AWS Batch
User Guide

Job Timeouts

You can configure a timeout duration for your jobs so that if a job runs longer than that, AWS Batch terminates the job. For example, if you have a job that you know should only take 15 minutes to complete, but sometimes your application gets stuck in a loop and runs forever, you can set a timeout of 30 minutes to terminate the stuck job.

You specify an attemptDurationSeconds parameter, which must be at least 60 seconds, either in your job definition, or when you submit the job. When this number of seconds has passed following the job attempt's startedAt timestamp, AWS Batch terminates the job. On the compute resource, your job's container receives a SIGTERM signal to give your application a chance to shut down gracefully; if the container is still running after 30 seconds, a SIGKILL signal is sent to forcefully shut down the container.

Timeout terminations are handled on a best-effort basis, and you should not expect your timeout termination to happen exactly when the job attempt times out (it may take a few seconds longer).

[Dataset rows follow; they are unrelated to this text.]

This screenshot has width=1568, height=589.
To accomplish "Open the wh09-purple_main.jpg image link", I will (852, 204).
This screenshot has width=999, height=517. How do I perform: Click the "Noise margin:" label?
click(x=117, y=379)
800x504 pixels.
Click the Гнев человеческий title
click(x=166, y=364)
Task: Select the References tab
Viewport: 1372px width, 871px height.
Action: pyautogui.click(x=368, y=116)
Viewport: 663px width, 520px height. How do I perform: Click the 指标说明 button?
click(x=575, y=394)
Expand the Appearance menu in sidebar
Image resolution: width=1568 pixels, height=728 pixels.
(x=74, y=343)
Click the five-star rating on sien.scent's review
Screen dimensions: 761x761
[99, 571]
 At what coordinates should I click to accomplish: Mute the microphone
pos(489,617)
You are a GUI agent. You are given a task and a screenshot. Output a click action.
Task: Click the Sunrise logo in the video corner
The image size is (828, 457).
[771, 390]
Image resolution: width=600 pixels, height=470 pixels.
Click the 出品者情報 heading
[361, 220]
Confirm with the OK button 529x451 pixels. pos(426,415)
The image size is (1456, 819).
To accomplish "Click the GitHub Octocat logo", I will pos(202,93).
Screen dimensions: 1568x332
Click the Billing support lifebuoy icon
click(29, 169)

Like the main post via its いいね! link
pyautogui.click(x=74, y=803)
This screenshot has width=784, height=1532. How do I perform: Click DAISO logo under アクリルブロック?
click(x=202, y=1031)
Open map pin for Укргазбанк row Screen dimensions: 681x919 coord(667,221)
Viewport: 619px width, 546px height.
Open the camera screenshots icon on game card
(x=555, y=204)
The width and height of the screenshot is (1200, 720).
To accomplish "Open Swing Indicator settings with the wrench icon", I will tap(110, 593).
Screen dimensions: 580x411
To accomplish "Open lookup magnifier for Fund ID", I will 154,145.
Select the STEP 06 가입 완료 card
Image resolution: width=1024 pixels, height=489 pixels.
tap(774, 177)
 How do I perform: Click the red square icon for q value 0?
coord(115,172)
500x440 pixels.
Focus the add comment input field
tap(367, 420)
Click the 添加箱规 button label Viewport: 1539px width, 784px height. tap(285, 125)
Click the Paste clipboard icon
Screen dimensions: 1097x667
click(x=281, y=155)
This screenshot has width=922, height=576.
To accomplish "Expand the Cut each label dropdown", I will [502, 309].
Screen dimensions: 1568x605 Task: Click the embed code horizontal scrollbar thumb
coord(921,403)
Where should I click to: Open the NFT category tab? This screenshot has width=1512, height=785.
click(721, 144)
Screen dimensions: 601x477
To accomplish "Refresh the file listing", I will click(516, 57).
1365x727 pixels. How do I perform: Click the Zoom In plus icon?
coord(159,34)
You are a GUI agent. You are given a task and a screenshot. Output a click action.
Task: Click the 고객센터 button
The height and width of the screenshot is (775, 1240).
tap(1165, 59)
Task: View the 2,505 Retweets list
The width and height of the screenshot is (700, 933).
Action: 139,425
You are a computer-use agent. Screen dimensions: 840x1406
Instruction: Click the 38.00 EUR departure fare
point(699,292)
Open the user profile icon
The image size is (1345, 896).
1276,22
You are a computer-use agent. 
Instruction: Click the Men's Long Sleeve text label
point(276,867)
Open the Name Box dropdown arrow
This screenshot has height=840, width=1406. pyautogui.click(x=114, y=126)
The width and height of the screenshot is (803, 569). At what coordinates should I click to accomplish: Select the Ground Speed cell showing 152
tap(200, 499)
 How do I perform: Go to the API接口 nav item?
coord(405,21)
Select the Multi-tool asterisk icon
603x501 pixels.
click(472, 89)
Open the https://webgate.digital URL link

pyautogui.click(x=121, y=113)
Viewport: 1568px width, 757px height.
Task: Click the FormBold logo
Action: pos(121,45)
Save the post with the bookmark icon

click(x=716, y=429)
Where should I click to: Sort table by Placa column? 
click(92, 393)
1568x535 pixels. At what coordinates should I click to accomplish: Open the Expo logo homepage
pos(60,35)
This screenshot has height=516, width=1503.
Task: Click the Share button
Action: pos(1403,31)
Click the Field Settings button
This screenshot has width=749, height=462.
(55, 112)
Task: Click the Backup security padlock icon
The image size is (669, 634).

If your application requires precise timeout execution, you should implement this logic within the application. If you have a large number of jobs timing out concurrently, the timeout terminations behave as a first in, first out queue, where jobs are terminated in batches.

If a job is terminated for exceeding the timeout duration, it is not retried. If a job attempt fails on its own, then it can retry if retries are enabled, and the timeout countdown is started over for the new attempt.

For array jobs, child jobs have the same timeout configuration as the parent job.

To submit an AWS Batch job with a timeout configuration, see Submitting a Job.